Heribert Prantl über Integrationsunwillige Migranten

Der Journalist Heribert Prantl spricht sich für bessere Integrationsarbeit aus. Zwar gebe es auch Zuwanderer, die sich dieser Integration verweigern. Diese seien aber in der absoluten Minderheit. Wie groß ist der Anteil derer, die sich nicht integrieren wollen, tatsächlich?

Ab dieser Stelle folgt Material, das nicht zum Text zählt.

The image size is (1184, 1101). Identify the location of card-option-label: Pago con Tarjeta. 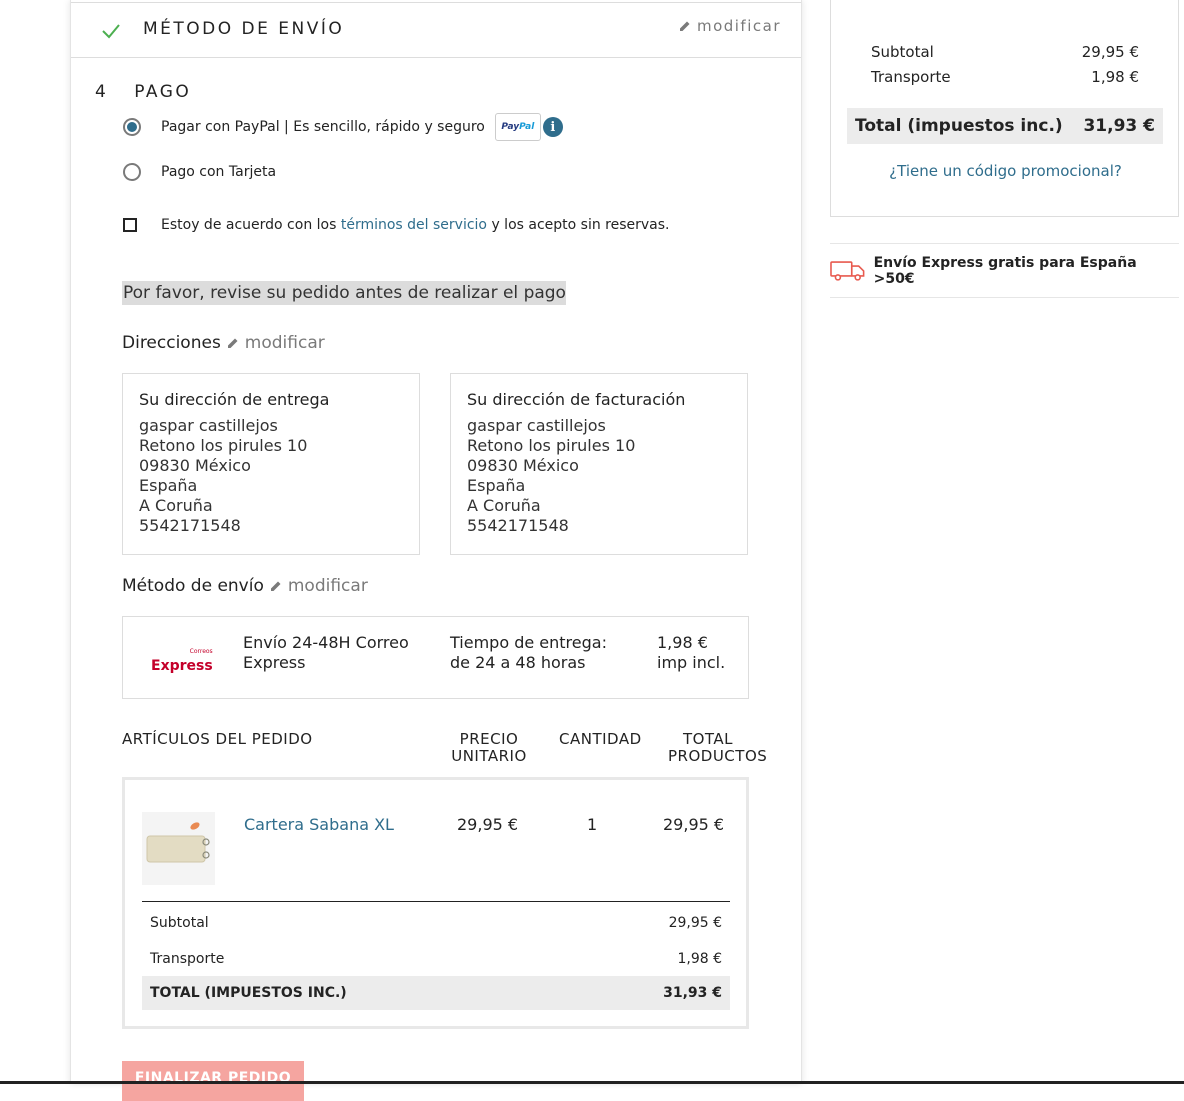
(219, 172).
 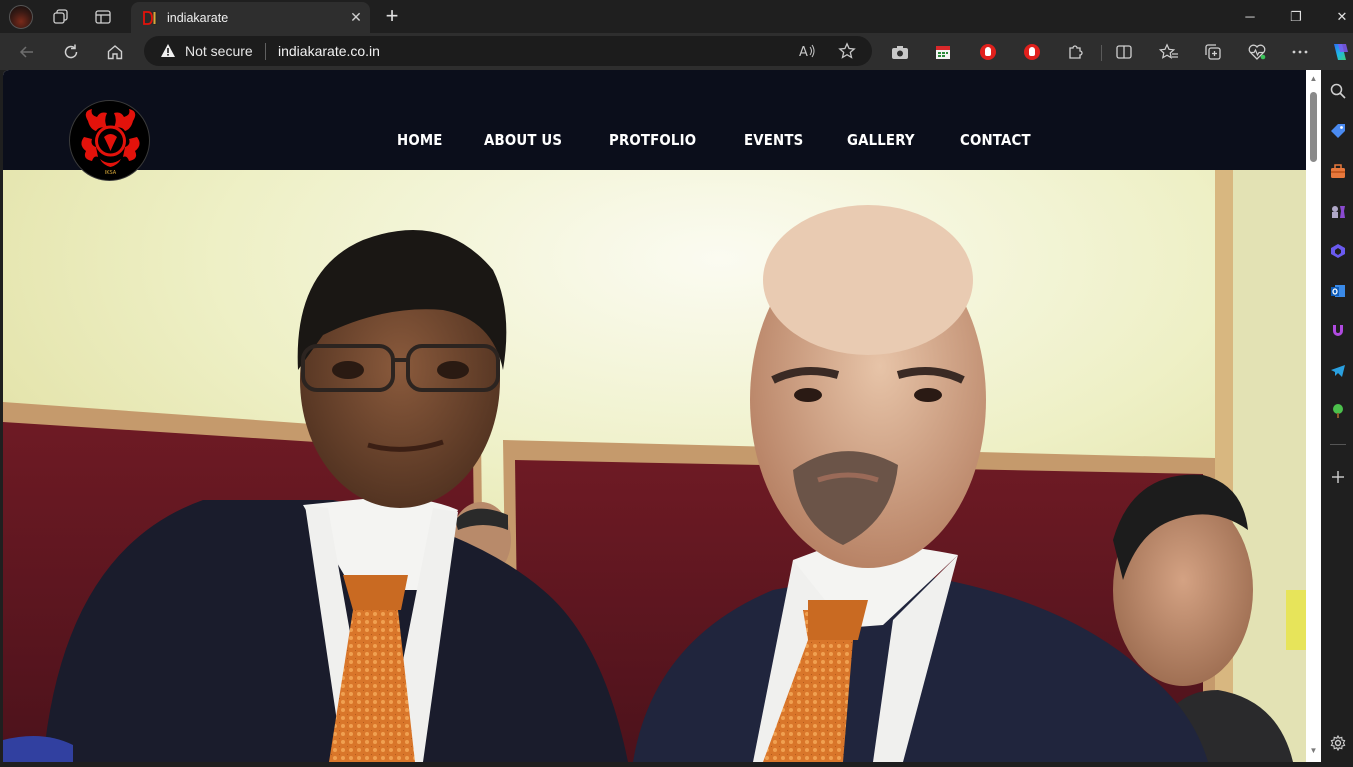 I want to click on toolbar-separator, so click(x=1102, y=53).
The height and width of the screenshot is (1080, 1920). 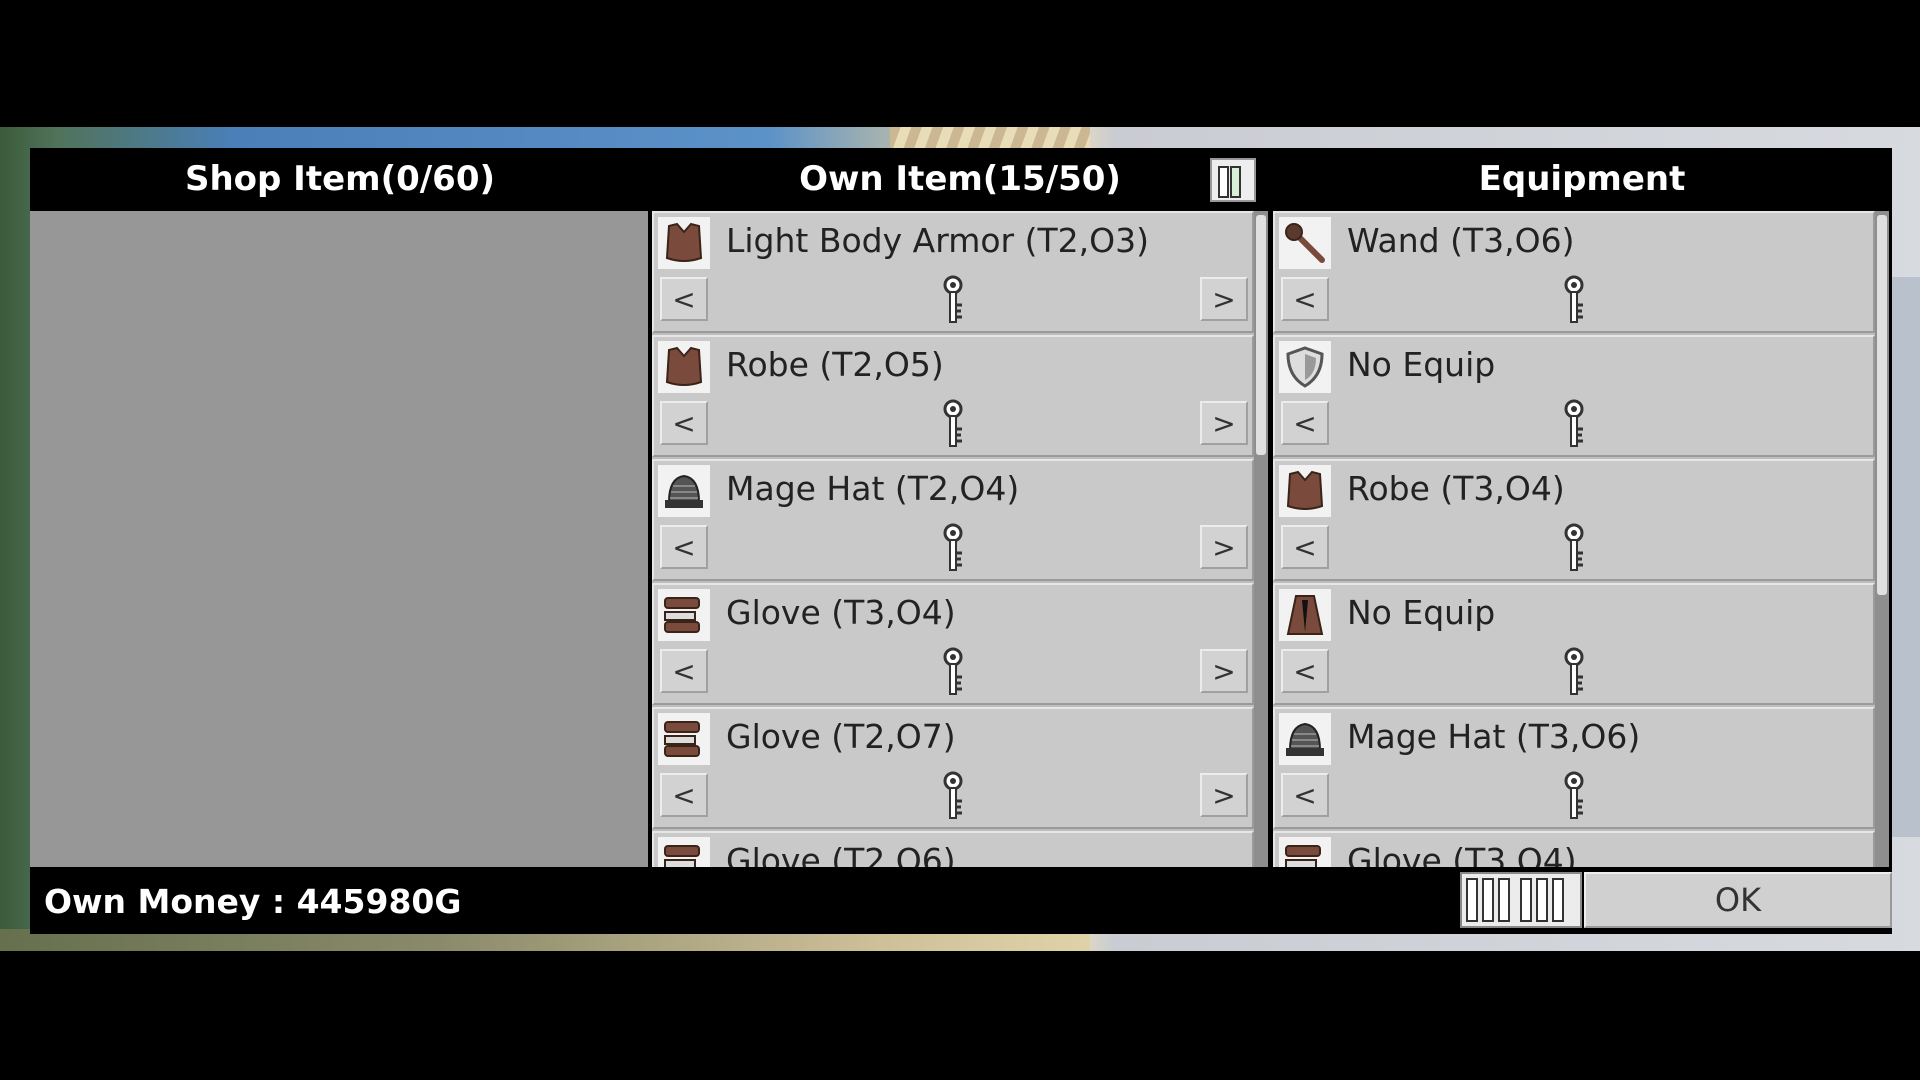 What do you see at coordinates (953, 644) in the screenshot?
I see `own-item-row: Glove (T3,O4) < >` at bounding box center [953, 644].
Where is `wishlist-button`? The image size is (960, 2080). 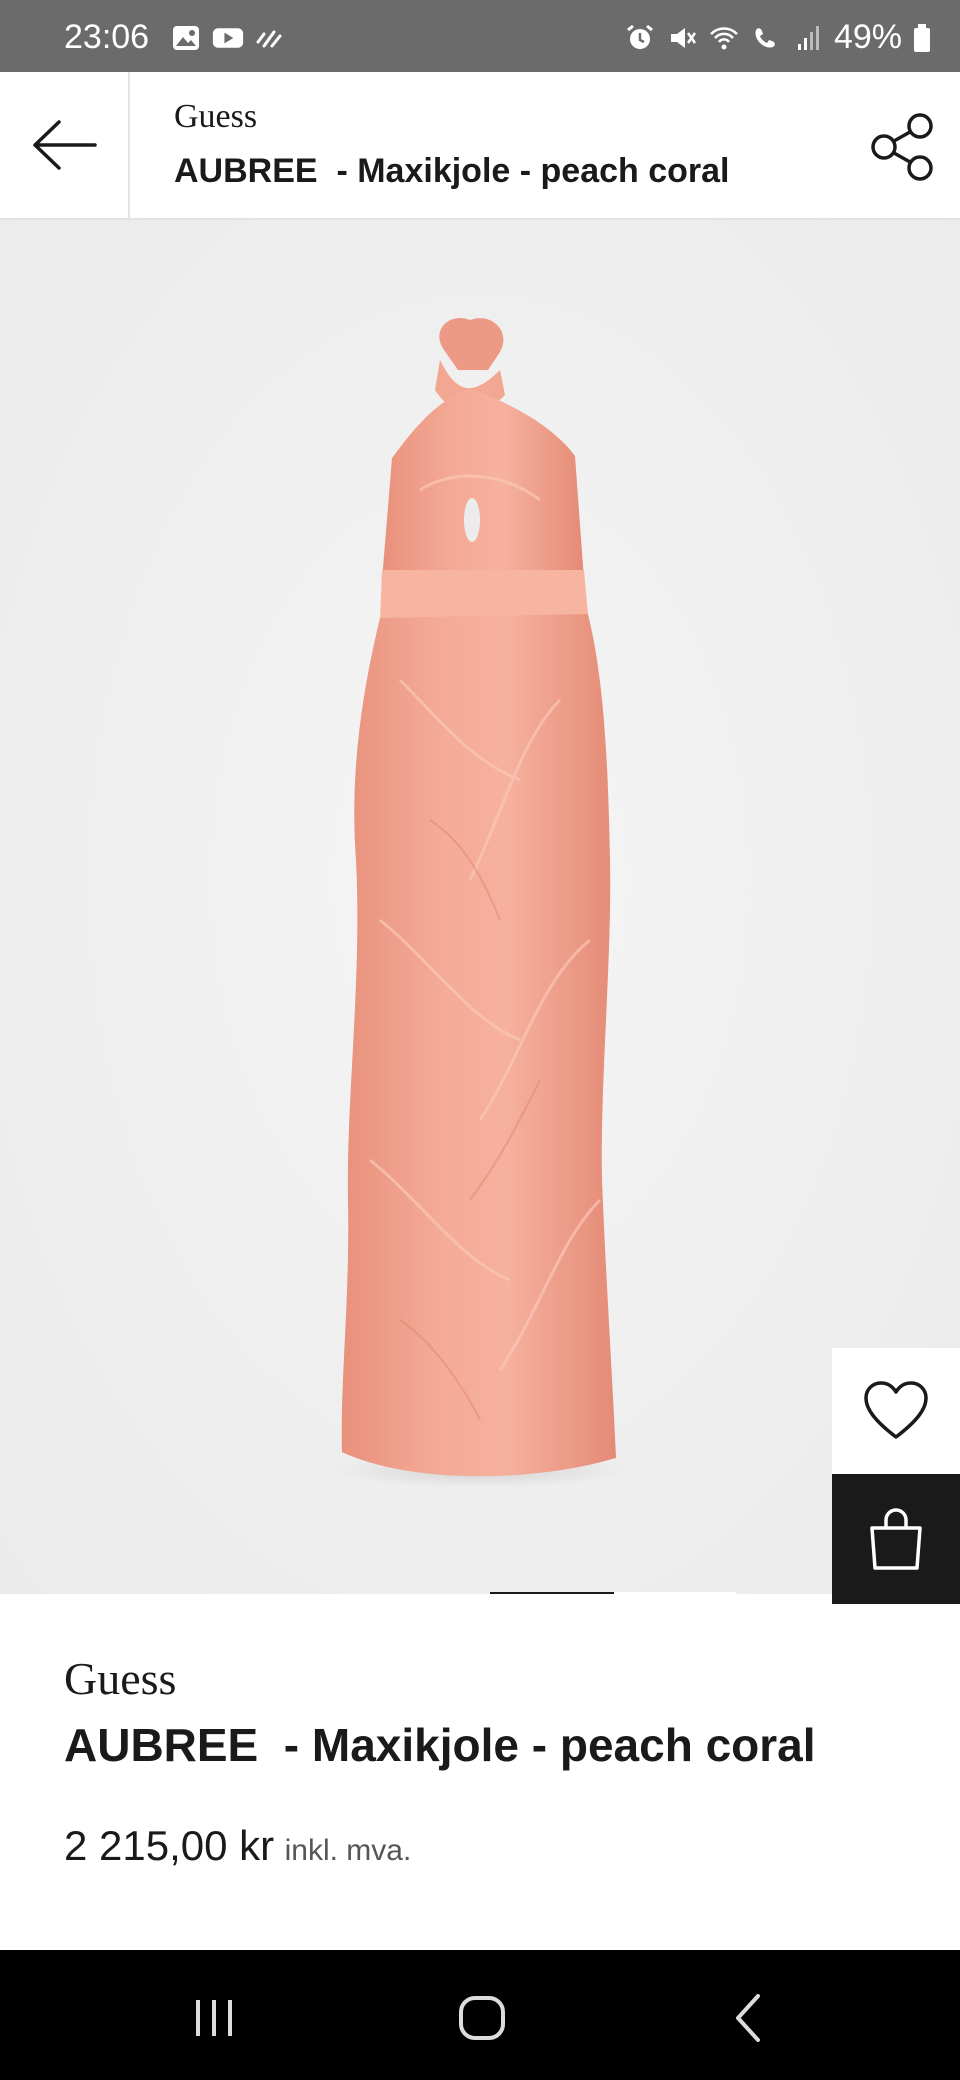 wishlist-button is located at coordinates (896, 1411).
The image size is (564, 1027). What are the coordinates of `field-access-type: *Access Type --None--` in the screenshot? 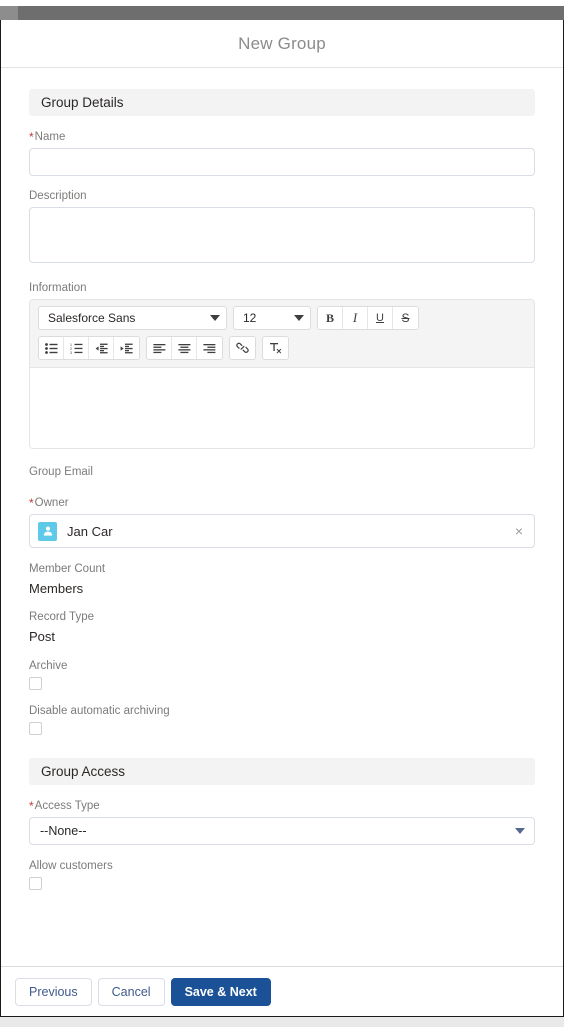 It's located at (282, 822).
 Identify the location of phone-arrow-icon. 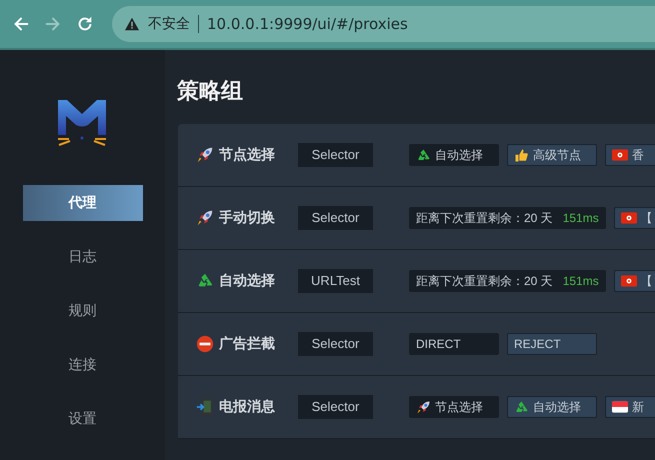
(205, 407).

"Es ist empirisch sehr schwer nachzuweisen, ob jemand Integration verweigert", sagt Ahmet Toprak. Integration sei ein komplexer Begriff und wird in vier Bereiche aufgeteilt. So gebe es neben der strukturellen und kulturellen Integration noch die soziale und so genannte identifikatorische Integration. "Mit struktureller Integration ist die Eingliederung der Migranten in Kerninstitutionen wie Wirtschaft, Arbeitsmarkt, Wohnungsmarkt, Bildungs- und Qualifikationssysteme sowie der Zugang zur Staatsbürgerschaft gemeint", erklärt Toprak. Zur kulturellen Integration gehört demnach unter anderem der Spracherwerb. Die soziale Integration mache sich an der Eingliederung in private Bereiche der Mehrheitsgesellschaft fest – etwa Freundschaften, Lebenspartner oder Vereinsmitgliedschaften. Am längsten dauert laut Toprak die identifikatorische Integration, die durch das Zugehörigkeitsgefühl der Migranten zur Aufnahmegesellschaft gekennzeichnet ist. Eine Studie des Bundesamtes für Migration und Flüchtlinge aus dem Jahre 2009, in der 6.000 Menschen mit muslimischem Hintergrund aus 49 Ländern befragt wurden, habe alle vier Bereiche im Hinblick auf Muslime in Deutschland untersucht, sagt Toprak: "Ob Muslime sich bewusst aus diesen Bereichen zurückziehen konnte nicht festgestellt werden."